L'Hebdo – Justement, des dossiers urgents se présentent, les 35 heures avec la deuxième loi, le débat sur les retraites. Comment allez-vous faire ?
Nous devons montrer que nous ne sommes pas prêts à accepter des approches que nous avons contestées par le passé. Sur les retraites, la campagne d'affolement prend maintenant la forme d'une campagne de culpabilisation. Tant sur le temps de travail que sur les conditions de rémunération et les retraites, de fausses informations, de fausses analyses sont présentées sur le secteur public, la fonction publique. Cette bataille contre les fonctionnaires et leurs régimes de retraites constitue une diversion escamotant la question de la place faite aux salariés dans le partage des richesses. D'aucuns préfèrent entretenir une ligne de clivage entre privé et public, pour masquer la véritable ligne de fracture qui sépare les salariés du capital. Nous avons besoin de faire la lumière sur la réalité des inégalités sociales et de déjouer toutes les manoeuvres de division.
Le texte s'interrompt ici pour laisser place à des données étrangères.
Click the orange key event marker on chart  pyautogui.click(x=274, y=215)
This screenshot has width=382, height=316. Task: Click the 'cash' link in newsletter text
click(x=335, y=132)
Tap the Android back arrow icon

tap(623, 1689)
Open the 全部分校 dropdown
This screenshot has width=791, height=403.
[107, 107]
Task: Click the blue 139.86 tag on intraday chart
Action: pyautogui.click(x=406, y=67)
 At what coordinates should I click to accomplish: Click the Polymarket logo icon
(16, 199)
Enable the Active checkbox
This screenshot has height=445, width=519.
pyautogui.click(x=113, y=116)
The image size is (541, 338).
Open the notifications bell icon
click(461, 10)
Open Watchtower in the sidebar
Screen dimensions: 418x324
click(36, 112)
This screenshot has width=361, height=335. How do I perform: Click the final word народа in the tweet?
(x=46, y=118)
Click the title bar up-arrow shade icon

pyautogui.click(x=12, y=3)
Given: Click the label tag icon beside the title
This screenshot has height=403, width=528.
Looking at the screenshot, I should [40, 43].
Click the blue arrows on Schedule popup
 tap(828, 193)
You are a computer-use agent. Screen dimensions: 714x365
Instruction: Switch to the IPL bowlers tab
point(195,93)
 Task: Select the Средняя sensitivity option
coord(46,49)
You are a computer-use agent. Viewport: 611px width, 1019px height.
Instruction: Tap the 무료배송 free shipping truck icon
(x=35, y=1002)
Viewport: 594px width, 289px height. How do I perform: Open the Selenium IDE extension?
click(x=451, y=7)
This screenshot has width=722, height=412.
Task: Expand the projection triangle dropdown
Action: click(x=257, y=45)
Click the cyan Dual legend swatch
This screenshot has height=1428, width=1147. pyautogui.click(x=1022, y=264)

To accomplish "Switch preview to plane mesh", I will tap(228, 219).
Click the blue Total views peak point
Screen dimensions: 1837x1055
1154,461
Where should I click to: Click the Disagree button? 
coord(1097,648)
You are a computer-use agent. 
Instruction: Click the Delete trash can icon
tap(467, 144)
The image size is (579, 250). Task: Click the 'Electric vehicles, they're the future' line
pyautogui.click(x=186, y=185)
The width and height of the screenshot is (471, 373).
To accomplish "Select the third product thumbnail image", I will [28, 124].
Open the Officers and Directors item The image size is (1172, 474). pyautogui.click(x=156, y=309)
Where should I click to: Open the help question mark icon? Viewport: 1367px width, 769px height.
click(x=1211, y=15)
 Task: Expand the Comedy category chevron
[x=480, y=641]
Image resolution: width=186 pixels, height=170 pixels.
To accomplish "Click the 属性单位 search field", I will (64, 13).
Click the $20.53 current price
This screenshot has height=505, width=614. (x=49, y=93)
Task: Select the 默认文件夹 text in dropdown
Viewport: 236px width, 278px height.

L'Hebdo – L'initiative interprofessionnelle adoptée par le congrès va servir ce projet ?
Le rendez-vous interprofessionnel unitaire nous permet de réaffirmer le besoin d'une large mobilisation, pour obtenir d'autres types de décisions en faveur du plein emploi. Cette initiative est destinée à aborder l'emploi sous plusieurs angles.
Les plans de licenciements s'accumulent dans un certain nombre de branches. Le niveau du chômage reste inacceptable. La moitié des chômeurs ne sont pas indemnisés. La précarité au travail s'installe comme un mode normal d'emploi. Le processus de réduction du temps de travail recouvre des réalités très différentes d'un secteur à un autre, d'une entreprise à l'autre, en fonction des rapports de forces, des situations économiques, de la qualité de l'unité qui se dégage ou pas. L'emploi en nombre et en niveau est aussi une question clé, pour le financement de la sécurité social, des retraites.
Nous savons que nous allons devoir être très présents pour contraindre les parlementaires à adopter une seconde loi sur la réduction du temps de travail qui réponde aux attentes des salariés. Les pouvoirs publics doivent adopter des mesures plus fortes, changer de politique industrielle.
Si nous voulons réussir une initiative coordonnée, interprofessionnelle, nationale, et unitaire, comme le congrès l'a souhaité, chacun doit mettre la main à la pâte.
Nous devons montrer à nos interlocuteurs dans les entreprises, les branches, les localités, que sa préparation est en route et que tout le monde y a sa place. Ce travail d'information, de conviction, contribuera à lui donner sa dimension unitaire, et permettra aux contacts entre confédérations de déboucher positivement.